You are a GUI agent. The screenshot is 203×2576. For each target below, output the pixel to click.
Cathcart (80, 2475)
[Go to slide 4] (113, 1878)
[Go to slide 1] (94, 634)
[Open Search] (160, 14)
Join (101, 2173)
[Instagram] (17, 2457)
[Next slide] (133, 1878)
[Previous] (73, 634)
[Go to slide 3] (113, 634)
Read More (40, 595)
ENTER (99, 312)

**What to work on:**
Your answer must be every record above, retyped exactly.

**Task solution:**
You are a GUI agent. The screenshot is 203×2576. For each target below, output the pixel to click.
Cathcart (80, 2475)
[Go to slide 4] (113, 1878)
[Go to slide 1] (94, 634)
[Open Search] (160, 14)
Join (101, 2173)
[Instagram] (17, 2457)
[Next slide] (133, 1878)
[Previous] (73, 634)
[Go to slide 3] (113, 634)
Read More (40, 595)
ENTER (99, 312)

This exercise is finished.